Please give back word for word the lines of the material below between the line containing "You are a GUI agent. The screenshot is 954×2576." and the line containing "Kunden (725, 42)", inclusive.

**Given data:**
--- START ---

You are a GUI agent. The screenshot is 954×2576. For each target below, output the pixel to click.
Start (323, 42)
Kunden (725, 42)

--- END ---
--- START ---

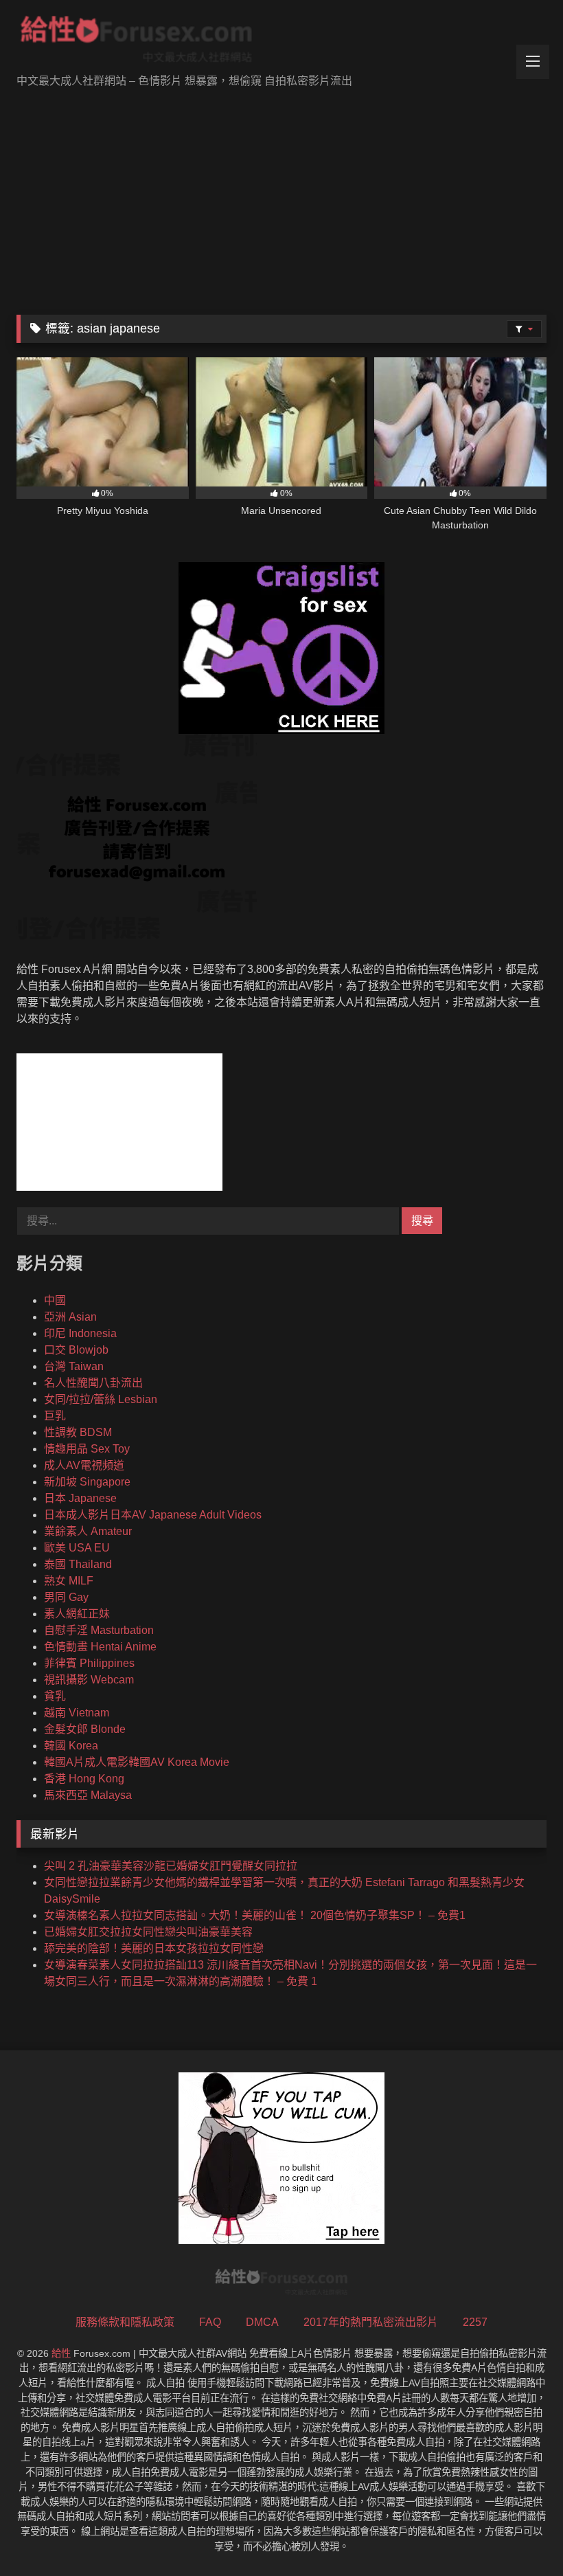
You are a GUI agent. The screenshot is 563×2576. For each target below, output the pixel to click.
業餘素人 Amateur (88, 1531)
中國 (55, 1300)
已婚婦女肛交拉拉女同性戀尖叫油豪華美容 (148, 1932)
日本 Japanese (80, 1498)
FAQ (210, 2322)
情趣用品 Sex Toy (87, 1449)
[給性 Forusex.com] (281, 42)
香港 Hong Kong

--- END ---
--- START ---

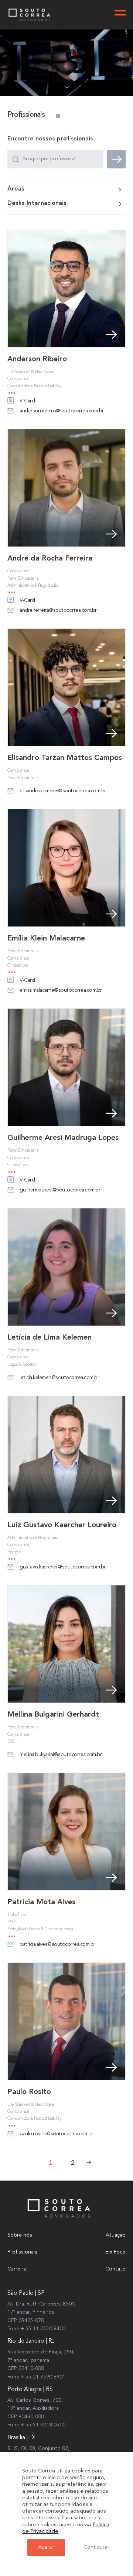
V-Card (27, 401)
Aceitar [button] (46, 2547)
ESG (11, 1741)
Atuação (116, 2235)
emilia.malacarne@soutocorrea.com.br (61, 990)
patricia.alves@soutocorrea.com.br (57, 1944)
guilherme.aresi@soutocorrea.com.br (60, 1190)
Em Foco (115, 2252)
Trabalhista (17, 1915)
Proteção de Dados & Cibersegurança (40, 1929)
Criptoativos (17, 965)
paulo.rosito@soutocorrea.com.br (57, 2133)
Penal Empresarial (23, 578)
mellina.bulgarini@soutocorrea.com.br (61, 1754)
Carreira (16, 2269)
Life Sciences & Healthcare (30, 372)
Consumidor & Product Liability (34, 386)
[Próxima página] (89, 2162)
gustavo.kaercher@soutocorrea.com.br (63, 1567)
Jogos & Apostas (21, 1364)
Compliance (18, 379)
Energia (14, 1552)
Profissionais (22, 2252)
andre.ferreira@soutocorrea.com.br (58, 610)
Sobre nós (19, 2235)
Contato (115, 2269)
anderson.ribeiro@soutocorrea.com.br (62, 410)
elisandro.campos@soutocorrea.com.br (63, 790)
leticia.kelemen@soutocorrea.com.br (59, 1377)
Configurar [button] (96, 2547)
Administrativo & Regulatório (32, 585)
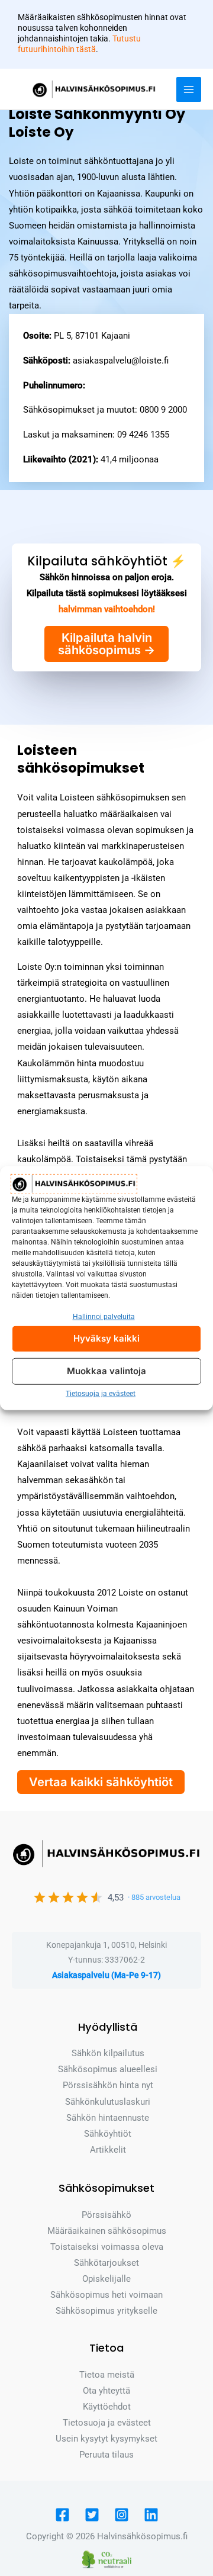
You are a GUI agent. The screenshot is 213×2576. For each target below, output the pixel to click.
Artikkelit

--- END ---

**Answer box:**
You are a GUI agent. The screenshot is 954×2576. For each target below, output the pixel to click.
Start (323, 42)
Kunden (725, 42)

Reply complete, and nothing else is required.